- _Consignes et exercices_
- A) Recopiez le passage de l'extrait sur l'Odyssée et L'Empire contre-attaque en commençant par « Bref, n'allez pas » et en poursuivant jusqu'à « papas devenus ? ».
- B) Répondez aux questions suivantes à partir de l'extrait sur l'Odyssée et L'Empire contre-attaque.
(i) Quel genre de scène est présenté comme une ficelle classique des récits d'aventure ?
(ii) Quelle paire père-fils serait choisie sans la moindre hésitation ?
(iii) À quoi l'ancien Jedi a-t-il cédé ?
- C) Résumez en deux phrases l'extrait sur l'Odyssée et L'Empire contre-attaque.

- _Extrait du document_
##########

Bref, n'allez pas croire qu'il soit facile d'établir une relation directe entre l'Odyssée et L'Empire contre-attaque sous le prétexte qu'un père se fait reconnaître de son fils dans ces deux histoires : non seulement il est improbable que la seconde fasse volontairement référence à la première, mais ce genre de scène de reconnaissance est une ficelle classique (pour ne pas dire un poncif) des récits d'aventure. C'est avant tout moi, depuis mon année 2010, qui, étant à la fois lecteur d'Homère et spectateur de L'Empire contre-attaque, emploie le second comme un prisme à travers lequel regarder l'épopée antique, de façon aussi amusante qu'anachronique.
Du greek pater familias au Noir Seigneur Sith : que sont les papas devenus ?
Dans cette perspective de joyeux mélange des époques, ce qui est particulièrement amusant est de voir à quel point, ici comme souvent, l'épopée antique a quelque chose de rafraîchissant par rapport à ses lointains successeurs. Franchement, si je devais choisir une paire père-fils, entre Ulysse et Télémaque ou bien Dark Vador et Luke Skywalker, j'opterais pour les premiers sans la moindre hésitation. Un ancien Jedi ayant cédé au Côté Obscur, serviteur d'un tyran galactique et enclin aux exécutions arbitraires, parlez-moi d'un modèle paternel ! Que diable a-t-il bien pu se passer entre les deux pour que le malheureux papa passe du statut de héros longtemps attendu à celui d'ennemi mortel ?

##########

- _Données disponibles_
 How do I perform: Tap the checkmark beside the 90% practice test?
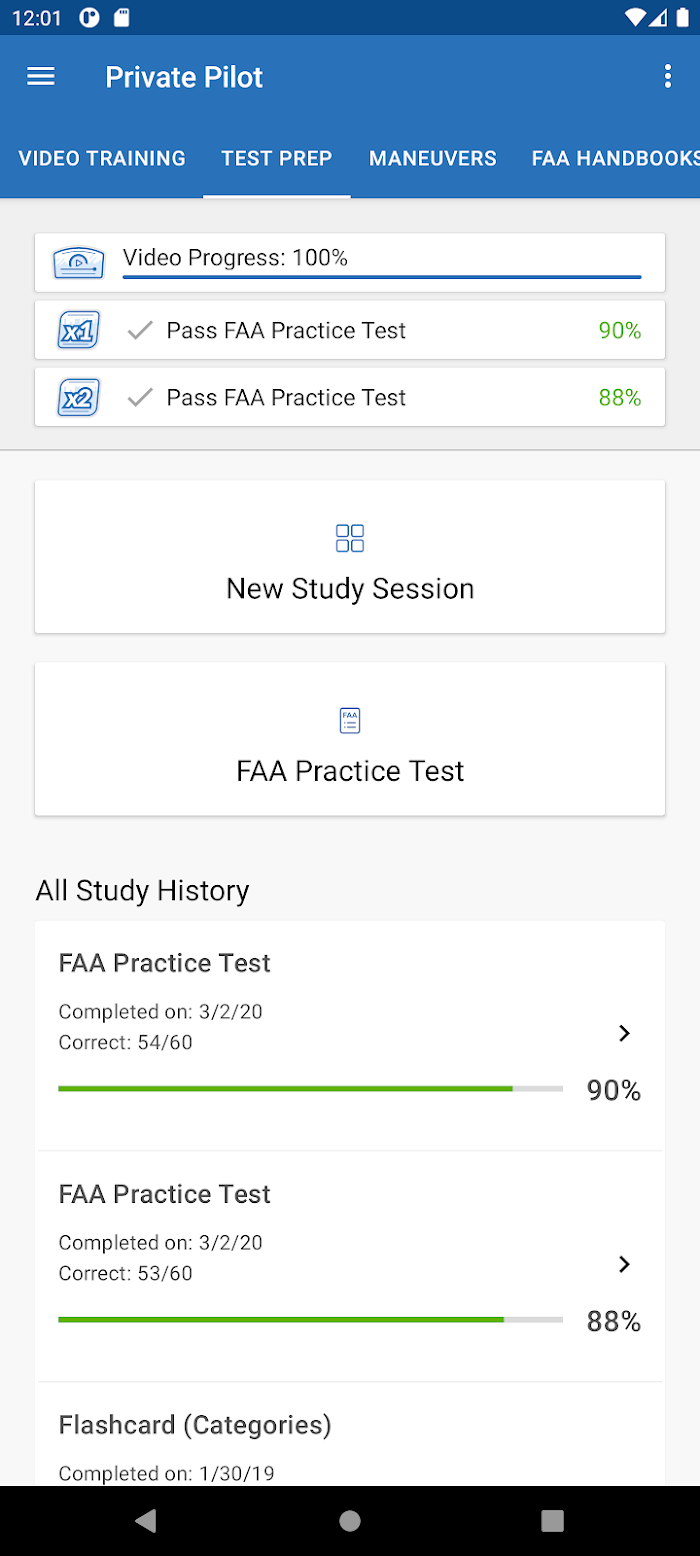[x=141, y=330]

##########

- _Résultats dans l'ordre_
- A)
Bref, n'allez pas croire qu'il soit facile d'établir une relation directe entre l'Odyssée et L'Empire contre-attaque sous le prétexte qu'un père se fait reconnaître de son fils dans ces deux histoires : non seulement il est improbable que la seconde fasse volontairement référence à la première, mais ce genre de scène de reconnaissance est une ficelle classique (pour ne pas dire un poncif) des récits d'aventure. C'est avant tout moi, depuis mon année 2010, qui, étant à la fois lecteur d'Homère et spectateur de L'Empire contre-attaque, emploie le second comme un prisme à travers lequel regarder l'épopée antique, de façon aussi amusante qu'anachronique.
Du greek pater familias au Noir Seigneur Sith : que sont les papas devenus ?

- B)
(i) La scène de reconnaissance, où un père se fait reconnaître de son fils.
(ii) Ulysse et Télémaque.
(iii) Au Côté Obscur.

- C) Il n'est pas facile de relier directement l'Odyssée et L'Empire contre-attaque, car la scène où un père se fait reconnaître de son fils est une ficelle classique des récits d'aventure, et le second récit sert surtout de prisme amusant et anachronique pour regarder l'épopée antique. Entre Ulysse et Télémaque d'une part, Dark Vador et Luke Skywalker d'autre part, la première paire l'emporte sans hésitation, Dark Vador étant un ancien Jedi passé au Côté Obscur et serviteur d'un tyran galactique.